== DESCRIPTION OF THE TASK ==
Search the data below for "scrollbar"; list each line that holds it.

== DATA PROVIDED ==
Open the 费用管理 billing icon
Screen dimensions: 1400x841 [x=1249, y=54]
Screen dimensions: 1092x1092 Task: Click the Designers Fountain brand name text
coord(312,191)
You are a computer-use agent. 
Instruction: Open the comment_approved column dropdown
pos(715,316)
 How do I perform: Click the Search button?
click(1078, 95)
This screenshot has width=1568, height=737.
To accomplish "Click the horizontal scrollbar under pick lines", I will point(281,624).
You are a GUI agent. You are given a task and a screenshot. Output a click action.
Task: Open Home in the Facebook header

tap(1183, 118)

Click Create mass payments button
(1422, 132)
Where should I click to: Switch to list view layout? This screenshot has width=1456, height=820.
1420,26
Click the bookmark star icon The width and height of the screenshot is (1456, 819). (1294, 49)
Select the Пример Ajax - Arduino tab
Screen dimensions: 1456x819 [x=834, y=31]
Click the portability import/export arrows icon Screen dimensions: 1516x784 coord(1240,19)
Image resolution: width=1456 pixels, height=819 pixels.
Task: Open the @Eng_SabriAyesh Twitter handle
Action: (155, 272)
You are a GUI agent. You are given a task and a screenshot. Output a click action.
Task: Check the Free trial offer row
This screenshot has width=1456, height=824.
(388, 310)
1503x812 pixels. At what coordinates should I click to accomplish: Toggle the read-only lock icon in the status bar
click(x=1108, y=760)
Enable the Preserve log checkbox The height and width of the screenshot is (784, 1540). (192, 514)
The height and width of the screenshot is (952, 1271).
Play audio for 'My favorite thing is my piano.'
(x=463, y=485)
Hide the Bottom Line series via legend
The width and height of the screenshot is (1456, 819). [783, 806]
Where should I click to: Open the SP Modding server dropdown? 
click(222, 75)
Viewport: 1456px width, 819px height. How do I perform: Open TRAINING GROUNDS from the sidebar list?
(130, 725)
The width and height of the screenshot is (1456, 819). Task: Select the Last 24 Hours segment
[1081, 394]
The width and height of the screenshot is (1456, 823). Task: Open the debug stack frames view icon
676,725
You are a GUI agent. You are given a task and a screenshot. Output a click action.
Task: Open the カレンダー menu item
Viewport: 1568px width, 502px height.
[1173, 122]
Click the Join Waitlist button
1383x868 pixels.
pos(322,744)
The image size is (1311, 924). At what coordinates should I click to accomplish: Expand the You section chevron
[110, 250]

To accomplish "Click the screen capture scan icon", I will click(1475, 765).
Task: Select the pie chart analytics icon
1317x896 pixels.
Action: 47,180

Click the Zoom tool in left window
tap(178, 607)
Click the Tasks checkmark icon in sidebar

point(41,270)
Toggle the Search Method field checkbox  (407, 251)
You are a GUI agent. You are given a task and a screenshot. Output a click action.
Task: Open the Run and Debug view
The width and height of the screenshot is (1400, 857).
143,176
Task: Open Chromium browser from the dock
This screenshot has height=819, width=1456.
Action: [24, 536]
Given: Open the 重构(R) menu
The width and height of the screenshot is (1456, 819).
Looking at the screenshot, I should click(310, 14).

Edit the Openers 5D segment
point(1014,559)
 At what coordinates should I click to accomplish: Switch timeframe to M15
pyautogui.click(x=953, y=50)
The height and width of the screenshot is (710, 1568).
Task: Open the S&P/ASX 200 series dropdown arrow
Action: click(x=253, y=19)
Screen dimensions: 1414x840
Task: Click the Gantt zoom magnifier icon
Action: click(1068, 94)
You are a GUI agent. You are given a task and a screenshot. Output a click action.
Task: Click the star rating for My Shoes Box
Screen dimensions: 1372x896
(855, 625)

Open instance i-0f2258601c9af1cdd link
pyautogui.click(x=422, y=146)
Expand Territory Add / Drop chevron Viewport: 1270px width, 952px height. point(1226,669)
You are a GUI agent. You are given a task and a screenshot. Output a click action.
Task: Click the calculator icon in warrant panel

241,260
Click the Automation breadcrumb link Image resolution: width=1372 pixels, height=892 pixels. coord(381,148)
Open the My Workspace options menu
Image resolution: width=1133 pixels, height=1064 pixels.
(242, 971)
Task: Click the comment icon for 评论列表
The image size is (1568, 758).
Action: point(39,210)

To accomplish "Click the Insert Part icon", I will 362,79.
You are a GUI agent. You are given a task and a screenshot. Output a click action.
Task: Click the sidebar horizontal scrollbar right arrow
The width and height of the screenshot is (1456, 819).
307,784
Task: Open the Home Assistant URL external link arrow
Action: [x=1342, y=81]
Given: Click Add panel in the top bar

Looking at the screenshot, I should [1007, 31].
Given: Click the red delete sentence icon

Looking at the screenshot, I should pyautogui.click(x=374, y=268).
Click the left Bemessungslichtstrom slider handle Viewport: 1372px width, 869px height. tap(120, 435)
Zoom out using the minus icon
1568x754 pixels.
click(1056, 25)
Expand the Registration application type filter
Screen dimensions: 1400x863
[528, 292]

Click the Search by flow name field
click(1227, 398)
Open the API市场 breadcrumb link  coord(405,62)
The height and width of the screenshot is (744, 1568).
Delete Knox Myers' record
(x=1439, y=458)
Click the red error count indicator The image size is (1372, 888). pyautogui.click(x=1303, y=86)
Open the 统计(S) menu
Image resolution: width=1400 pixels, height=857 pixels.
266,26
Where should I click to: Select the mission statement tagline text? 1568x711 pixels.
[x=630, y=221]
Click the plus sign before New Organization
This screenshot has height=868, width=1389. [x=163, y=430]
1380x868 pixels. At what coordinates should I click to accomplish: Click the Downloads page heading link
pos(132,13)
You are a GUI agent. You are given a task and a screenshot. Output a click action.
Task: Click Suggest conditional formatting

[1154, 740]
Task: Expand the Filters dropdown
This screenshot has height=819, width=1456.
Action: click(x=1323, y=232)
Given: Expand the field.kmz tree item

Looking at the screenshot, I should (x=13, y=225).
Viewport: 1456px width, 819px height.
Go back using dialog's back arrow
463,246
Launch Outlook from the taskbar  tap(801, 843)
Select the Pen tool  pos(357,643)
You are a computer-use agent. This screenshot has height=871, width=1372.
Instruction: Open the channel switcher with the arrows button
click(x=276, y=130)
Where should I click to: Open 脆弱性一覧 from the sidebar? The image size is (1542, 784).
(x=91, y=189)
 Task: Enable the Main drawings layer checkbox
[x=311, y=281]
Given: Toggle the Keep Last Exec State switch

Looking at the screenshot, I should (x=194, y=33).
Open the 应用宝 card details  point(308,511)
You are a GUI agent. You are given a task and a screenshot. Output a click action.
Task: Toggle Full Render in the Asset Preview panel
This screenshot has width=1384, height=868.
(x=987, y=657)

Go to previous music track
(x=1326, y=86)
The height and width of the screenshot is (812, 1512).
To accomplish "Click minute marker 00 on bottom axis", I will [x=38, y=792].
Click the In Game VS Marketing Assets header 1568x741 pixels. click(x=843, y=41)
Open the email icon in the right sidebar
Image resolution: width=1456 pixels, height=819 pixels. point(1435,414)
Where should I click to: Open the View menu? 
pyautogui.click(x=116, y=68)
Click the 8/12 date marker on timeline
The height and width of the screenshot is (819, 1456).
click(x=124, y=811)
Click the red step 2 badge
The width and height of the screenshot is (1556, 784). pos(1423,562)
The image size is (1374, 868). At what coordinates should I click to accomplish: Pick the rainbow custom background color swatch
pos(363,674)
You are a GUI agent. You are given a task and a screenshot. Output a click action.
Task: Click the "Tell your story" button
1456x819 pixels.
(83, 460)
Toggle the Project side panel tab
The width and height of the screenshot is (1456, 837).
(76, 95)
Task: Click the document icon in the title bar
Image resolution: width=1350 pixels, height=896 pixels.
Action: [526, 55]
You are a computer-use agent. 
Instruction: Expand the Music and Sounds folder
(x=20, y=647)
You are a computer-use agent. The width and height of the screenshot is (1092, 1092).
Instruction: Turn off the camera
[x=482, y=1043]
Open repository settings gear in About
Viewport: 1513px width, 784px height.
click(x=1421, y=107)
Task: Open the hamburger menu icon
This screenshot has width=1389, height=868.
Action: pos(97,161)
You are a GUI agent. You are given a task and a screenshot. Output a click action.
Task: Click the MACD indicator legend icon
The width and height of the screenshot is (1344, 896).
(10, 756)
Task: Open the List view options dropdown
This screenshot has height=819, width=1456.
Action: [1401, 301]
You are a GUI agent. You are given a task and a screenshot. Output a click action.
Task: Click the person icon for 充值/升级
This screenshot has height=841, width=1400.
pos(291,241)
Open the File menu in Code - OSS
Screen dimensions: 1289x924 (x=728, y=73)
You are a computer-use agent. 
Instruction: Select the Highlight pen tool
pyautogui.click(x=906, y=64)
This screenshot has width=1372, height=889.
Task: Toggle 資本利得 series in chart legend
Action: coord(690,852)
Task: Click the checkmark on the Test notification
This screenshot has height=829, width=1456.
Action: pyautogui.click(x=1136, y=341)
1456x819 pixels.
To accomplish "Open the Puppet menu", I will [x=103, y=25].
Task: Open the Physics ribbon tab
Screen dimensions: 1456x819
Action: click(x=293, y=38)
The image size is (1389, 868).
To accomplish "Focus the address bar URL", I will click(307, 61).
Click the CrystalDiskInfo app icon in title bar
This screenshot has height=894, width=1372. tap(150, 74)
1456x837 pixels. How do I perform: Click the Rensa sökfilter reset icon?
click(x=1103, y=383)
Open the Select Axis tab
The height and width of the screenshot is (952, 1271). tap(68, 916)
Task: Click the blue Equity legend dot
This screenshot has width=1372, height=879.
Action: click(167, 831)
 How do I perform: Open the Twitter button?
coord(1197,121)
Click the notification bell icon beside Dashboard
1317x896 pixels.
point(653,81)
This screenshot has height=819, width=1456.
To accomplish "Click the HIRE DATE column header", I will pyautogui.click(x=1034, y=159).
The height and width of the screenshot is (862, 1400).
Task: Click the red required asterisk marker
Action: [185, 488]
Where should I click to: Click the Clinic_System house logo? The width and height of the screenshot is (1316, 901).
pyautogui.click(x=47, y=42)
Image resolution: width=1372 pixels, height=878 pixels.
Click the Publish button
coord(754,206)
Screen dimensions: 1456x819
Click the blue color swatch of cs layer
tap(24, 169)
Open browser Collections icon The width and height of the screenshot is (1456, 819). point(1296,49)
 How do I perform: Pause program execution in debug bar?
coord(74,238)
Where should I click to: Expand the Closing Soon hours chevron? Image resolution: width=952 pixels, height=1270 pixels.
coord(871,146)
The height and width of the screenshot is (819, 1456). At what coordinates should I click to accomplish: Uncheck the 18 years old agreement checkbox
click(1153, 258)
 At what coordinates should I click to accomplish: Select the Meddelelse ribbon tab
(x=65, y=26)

== RESULT FOR THIS TASK ==
To accomplish "Click the horizontal scrollbar under pick lines", I will point(281,624).
Task: Click the sidebar horizontal scrollbar right arrow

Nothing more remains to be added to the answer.